An example is a particular instance of data, x. (We put x in boldface to indicate that it is a vector.) We break examples 

* labeled examples
* unlabeled examples

A **labeled example** includes both feature(s) and the label. That is:

```
labeled examples: {features, label}: (x, y)
```
Use labeled examples to train the model. In our iris example, the labeled examples would be the size measurements we have collected from irises for which the species is definitively known.

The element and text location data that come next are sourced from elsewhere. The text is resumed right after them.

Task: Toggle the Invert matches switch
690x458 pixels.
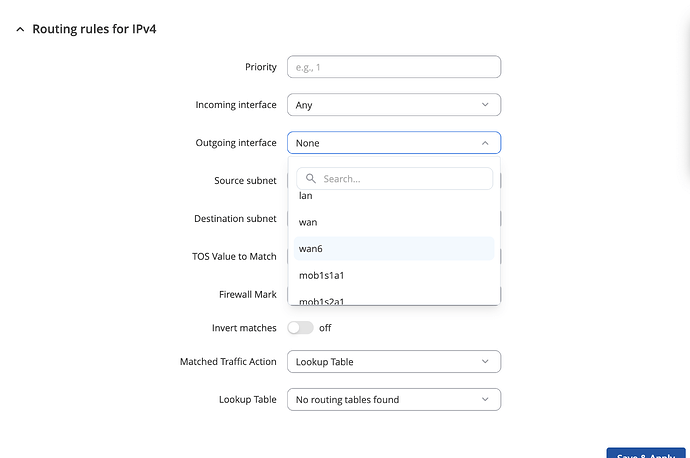Action: coord(300,328)
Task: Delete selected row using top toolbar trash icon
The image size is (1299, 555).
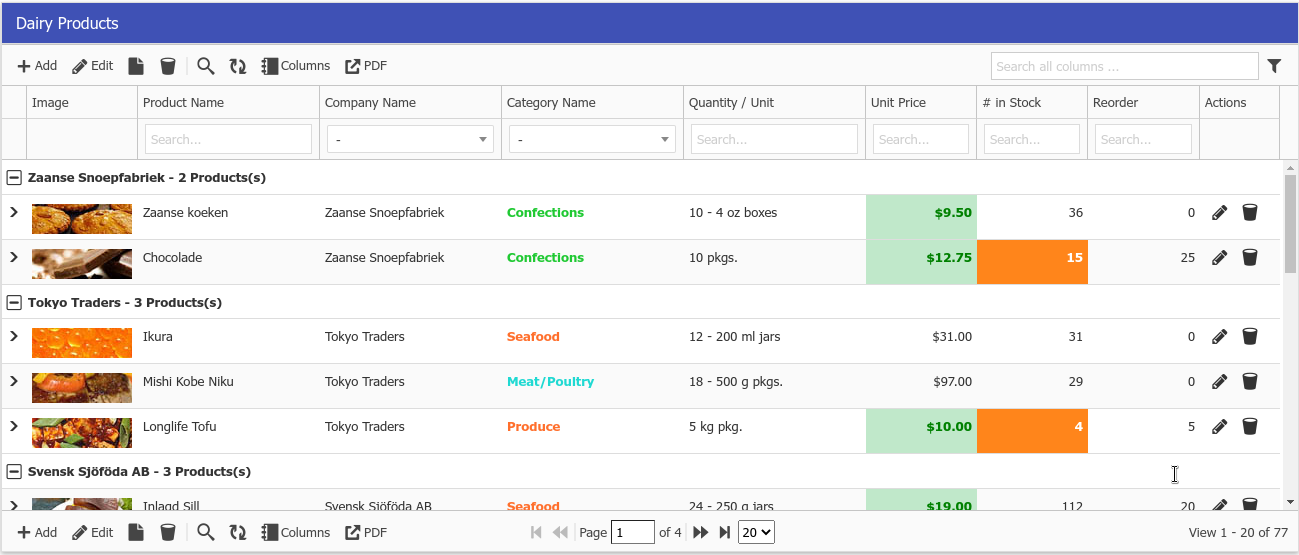Action: click(x=168, y=66)
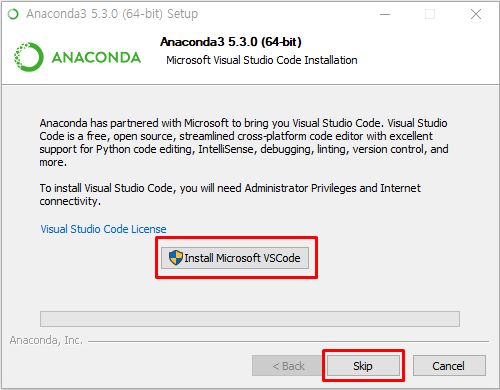Click the green Anaconda ring logo
500x390 pixels.
[x=29, y=57]
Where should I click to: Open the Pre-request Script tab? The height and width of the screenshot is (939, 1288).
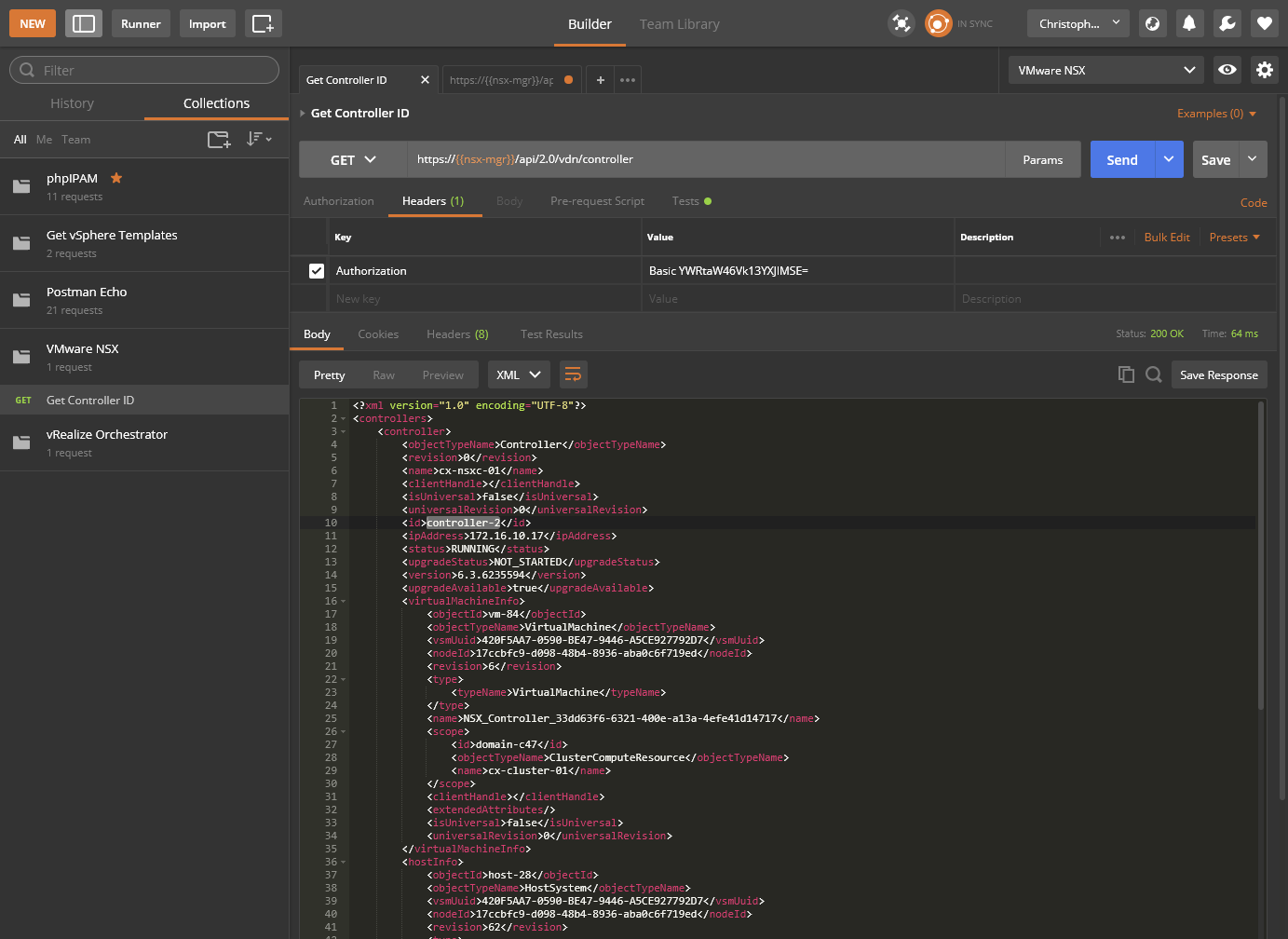pyautogui.click(x=597, y=201)
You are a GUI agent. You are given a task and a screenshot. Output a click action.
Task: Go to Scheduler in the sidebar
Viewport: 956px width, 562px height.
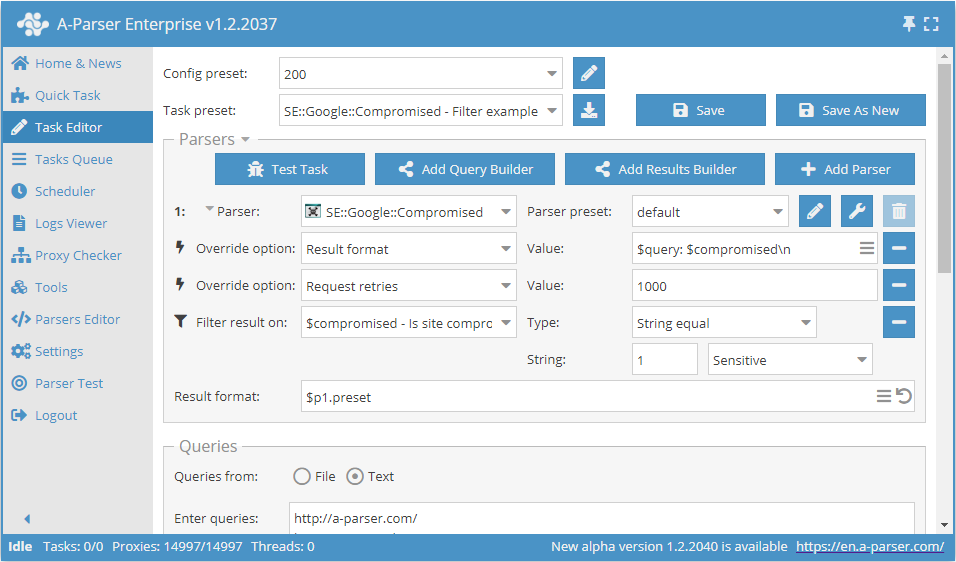[x=65, y=191]
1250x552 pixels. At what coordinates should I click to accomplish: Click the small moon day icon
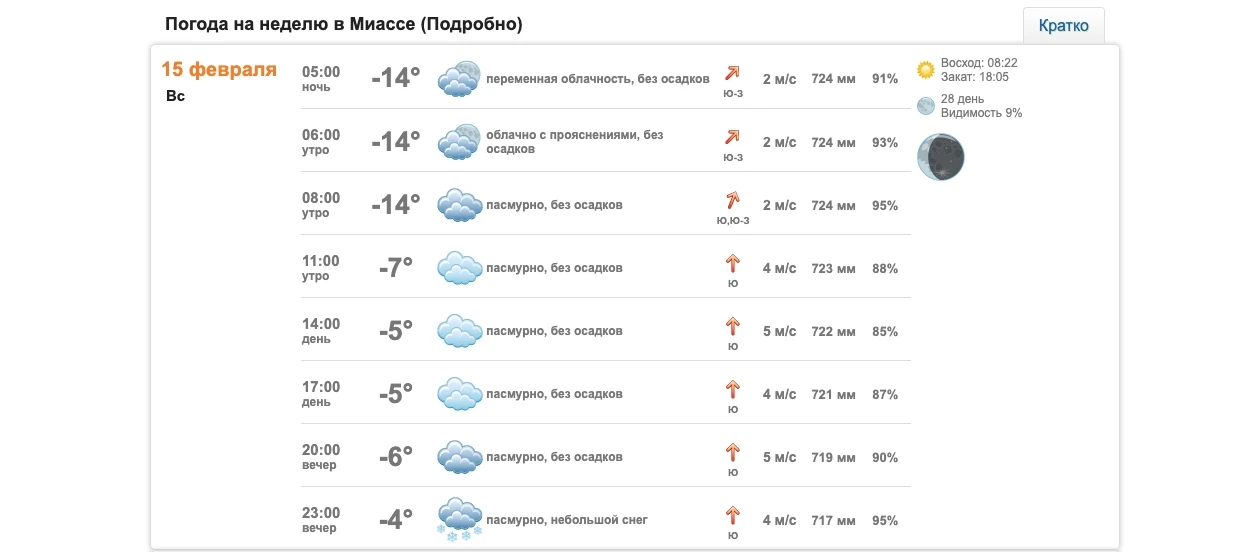tap(926, 106)
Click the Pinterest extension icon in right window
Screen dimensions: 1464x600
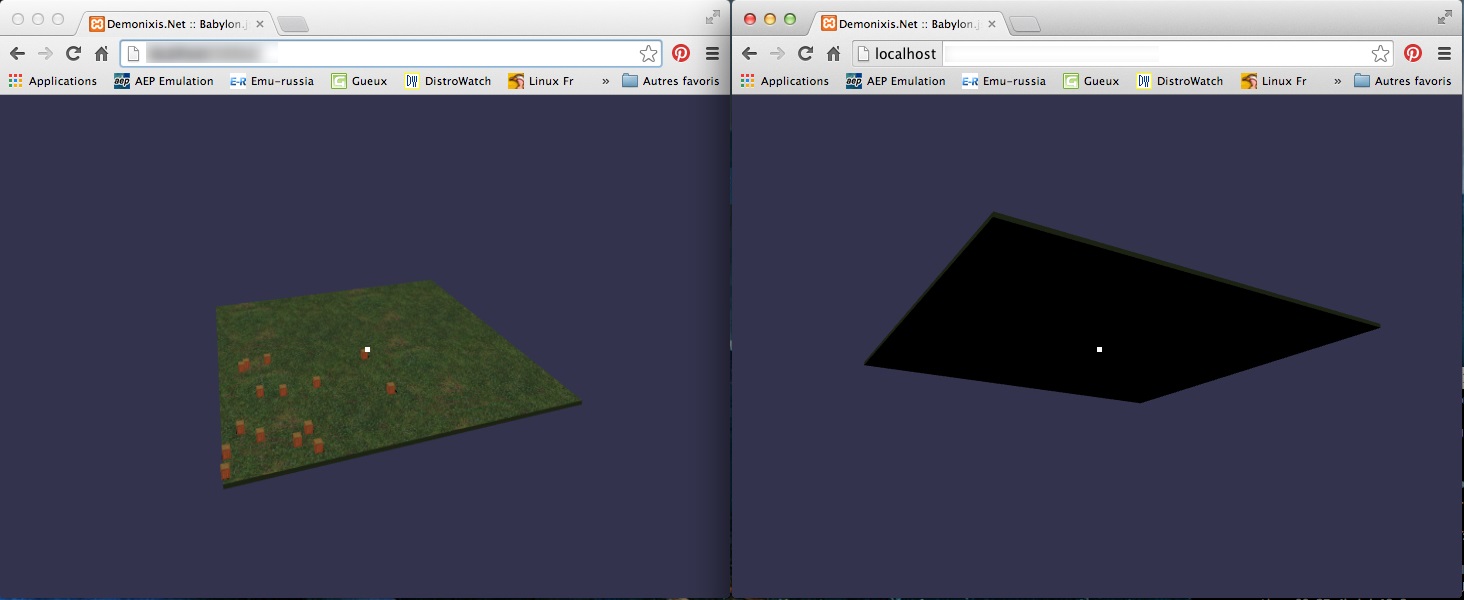pos(1413,54)
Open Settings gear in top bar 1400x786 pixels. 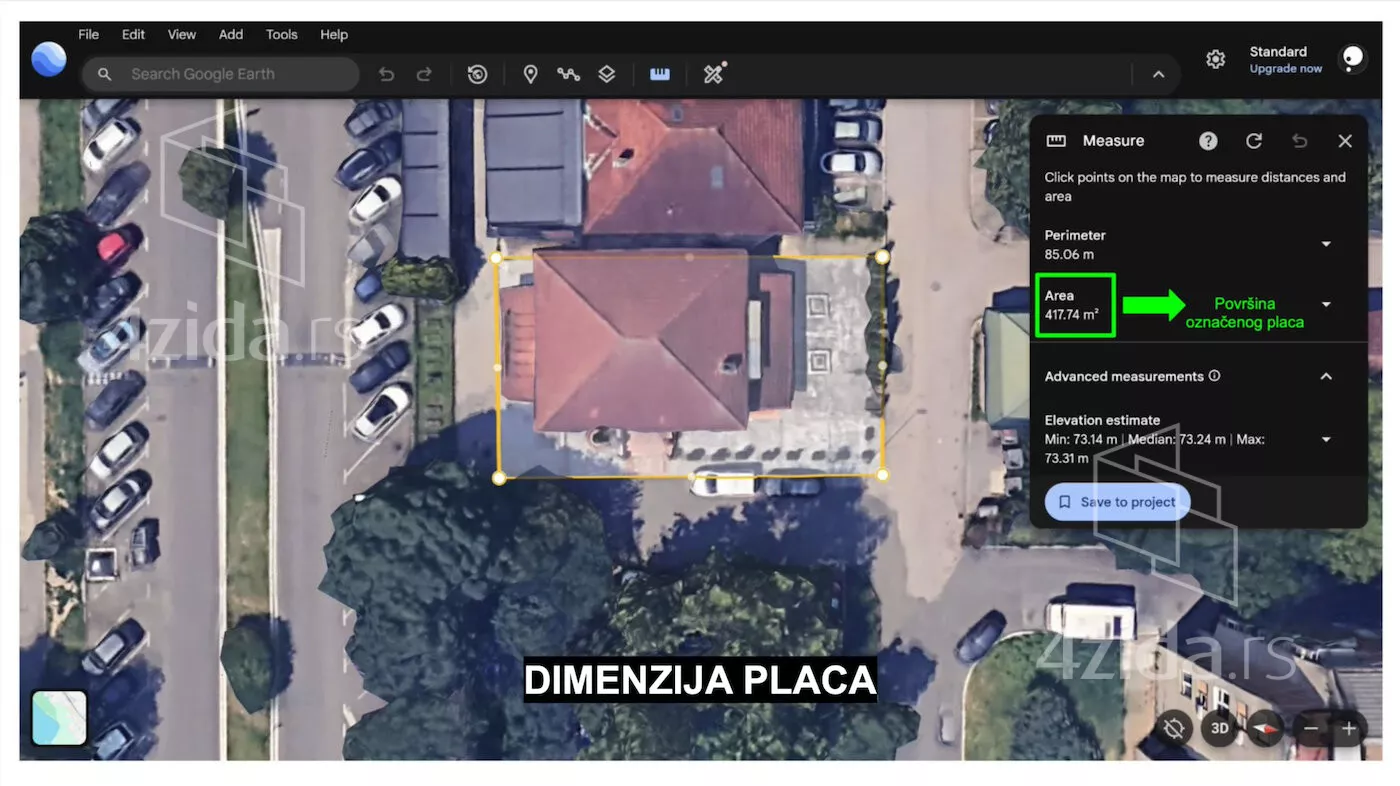(x=1215, y=60)
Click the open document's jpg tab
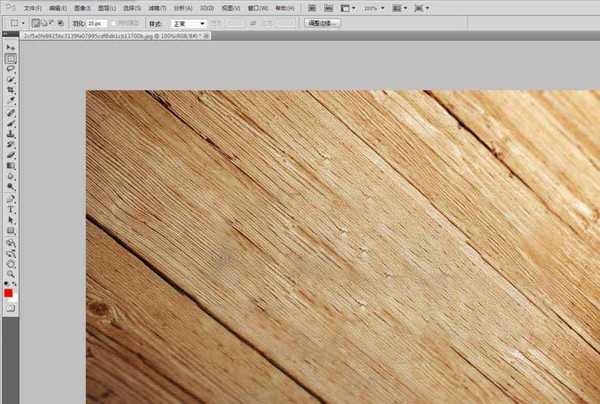Viewport: 600px width, 404px height. [110, 34]
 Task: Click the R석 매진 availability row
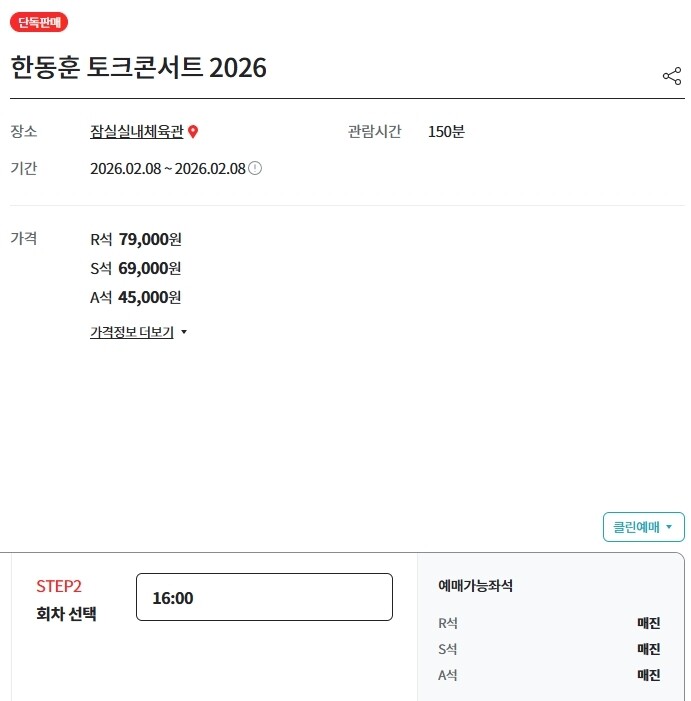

For example, the following table shows 6 labeled examples from the iris dataset:

|sepal_length (feature) |sepal_width (feature) |petal_length (feature) |petal_width (feature) |species (label)  |
|------------|-----------|------------|-----------|----------|
|5.1         |3.5        |1.4         |0.2        |setosa    |
|4.9         |3.0        |1.4         |0.2        |setosa    |
|7.0         |3.2        |4.7         |1.4        |versicolor|
|6.4         |3.2        |4.5         |1.5        |versicolor|
|6.2         |3.4        |5.4         |2.3        |virginica |
|5.9         |3.0        |5.1         |1.8        |virginica |


An **unlabeled example** contains features but not the label. That is:

```
unlabeled examples: {features, ?}: (x, ?)
```

Here are 3 unlabeled examples from the same iris dataset, which exclude species:

|sepal_length (feature) |sepal_width (feature) |petal_length (feature) |petal_width (feature) |
|------------|-----------|------------|-----------|
|4.6         |3.4        |1.4         |0.3        |
|6.0         |2.9        |4.5         |1.5        |
|6.7         |3.1        |5.6         |2.4        |


Once we've trained our model with labeled examples, we use that model to predict the label on unlabeled examples. In the iris classifier, unlabeled examples are new irises that a botanist has not yet labeled.

## Models

A model defines the relationship between features and label. For example, a iris classification model might associate certain features like petal length strongly with a particular species. Let's highlight two phases of a model's life:

* **Training** means creating or **_learning_** the model. That is, you show the model labeled examples and enable the model to gradually learn the relationships between features and label.

* **Prediction**  (sometimes called inference) means applying the trained model to unlabeled examples. That is, you use the trained model to make useful predictions (`y'`). For example, during inference, you can predict species for new unlabeled examples.